DiscordChatExporter/docs/plans/2026-05-29-011-feat-documents-recurring-scrape-verify-plan.md
Boden 90bd9da143 feat(scrape): harden preflight and cron config for Documents archives
Preflight probes skip forbidden channels when seeded archives exist.
Cron installer passes container config path and supports --config override.
Compose and docs align with append-only ~/Documents scrape workflow.
2026-05-29 13:49:09 -05:00

68 lines
2.9 KiB
Markdown

---
title: feat: Documents recurring scrape verification and operator closure
type: feat
status: completed
date: 2026-05-29
origin: LFG — Docker/cron append-only Discord scrape for ~/Documents archive folders
---
# feat: Documents recurring scrape verification and operator closure
## Summary
Close the recurring Discord scrape vertical slice: source-built Docker image, compose mounts for `config/scrape-targets.json` and `/home/brunner56/Documents` archives, append-only JSON merge in `scripts/run-discord-scrape.sh`, monthly cron via `scripts/setup-cron.sh`, and runtime proof (preflight + incremental scrape on at least one enabled target).
## Problem Frame
Operators need monthly (configurable) incremental exports into existing `~/Documents/*_discord*` folders without re-downloading full history or overwriting archives when Discord deletes messages server-side.
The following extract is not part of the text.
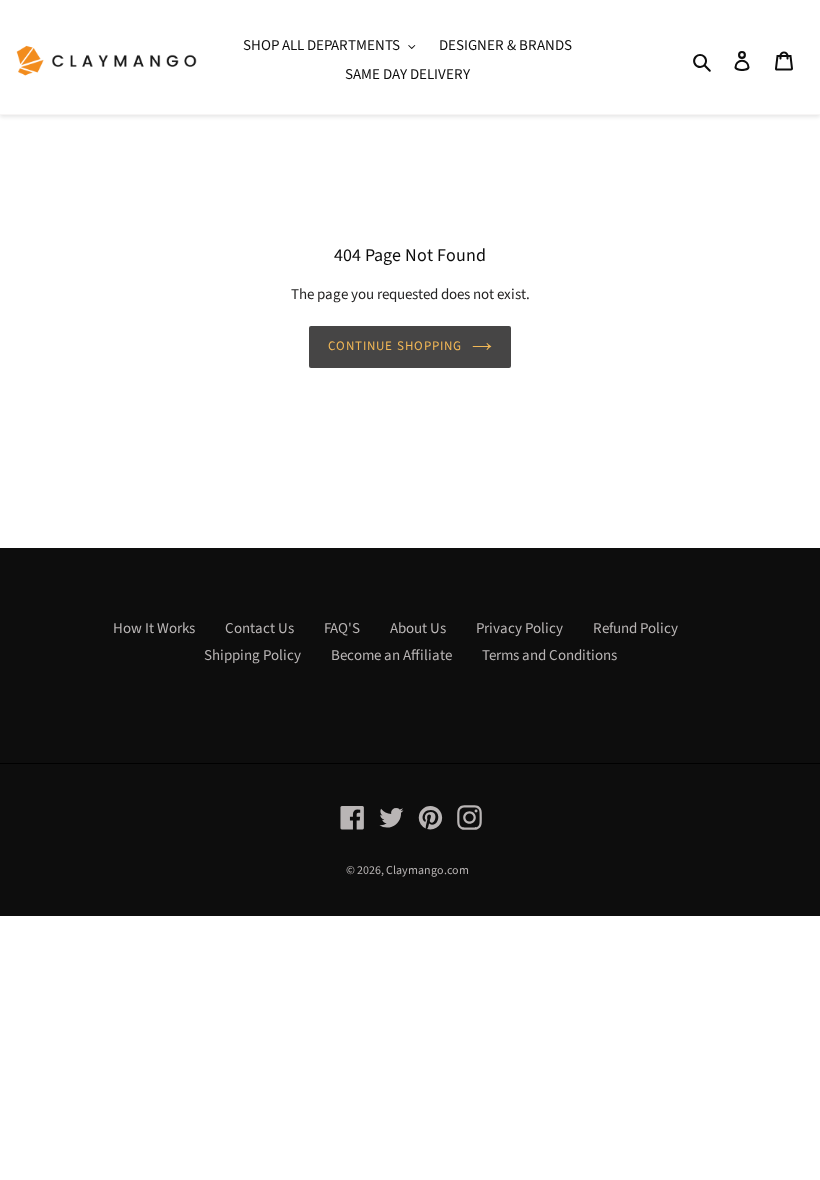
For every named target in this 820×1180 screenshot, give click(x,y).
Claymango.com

Infrastructure exists on `feat/recurring-cli-scrape`; this pass validates end-to-end behavior and documents the operator path.
## Requirements
| ID | Requirement |
|----|-------------|
| R1 | `Dockerfile` builds `DiscordChatExporter.Cli` from source; compose mounts config, scripts, and `archive_root` |
| R2 | `config/scrape-targets.json` maps user Documents folders; empty `channel_ids` exports all accessible channels per target |
| R3 | `run-discord-scrape.sh` uses `--after` + merge-by-id; rejects shrink merges |
| R4 | `setup-cron.sh` defaults to monthly schedule; supports `--target`, `--guild`, `--channel`, `--interval`, `--cron` |
| R5 | `scrape.env` (gitignored) supplies token for compose; never commit secrets |
| R6 | Preflight and one-target scrape succeed against live Discord API |
| R7 | Smoke tests pass; operator docs list validation commands |
## Scope Boundaries
- No changes to upstream C# merge API (wrapper-only append).
- Do not enable `discord_dms` without user token.
- Token stays in `scrape.env` only.
## Implementation Units
### U1. Harden bootstrap and compose paths
**Requirements:** R1, R2
**Files:** `scripts/run-discord-scrape.sh`, `docker-compose.yml`, `Dockerfile`
**Test scenarios:** Archive seed files bootstrap channel-map; compose bind-mount resolves host Documents path.
### U2. Cron installer and docs alignment
**Requirements:** R4, R7
**Files:** `scripts/setup-cron.sh`, `.docs/Recurring-Scrape-Setup.md`, `Readme.md`
**Test scenarios:** `setup-cron.sh --dry-run` emits monthly block; `--remove` idempotent.
### U3. Runtime verification
**Requirements:** R5, R6
**Commands:** `docker compose build`, `run-discord-scrape-host.sh preflight`, scrape `--target` with smallest enabled archive.
**Test scenarios:** Message count non-decreasing after scrape; logs show `--after` when archive non-empty.
## Verification Ladder
1. `bash -n` on changed shell scripts
2. `scripts/tests/setup-cron-smoke.sh`, `run-discord-scrape-smoke.sh`
3. `docker compose build` + preflight + single-target scrape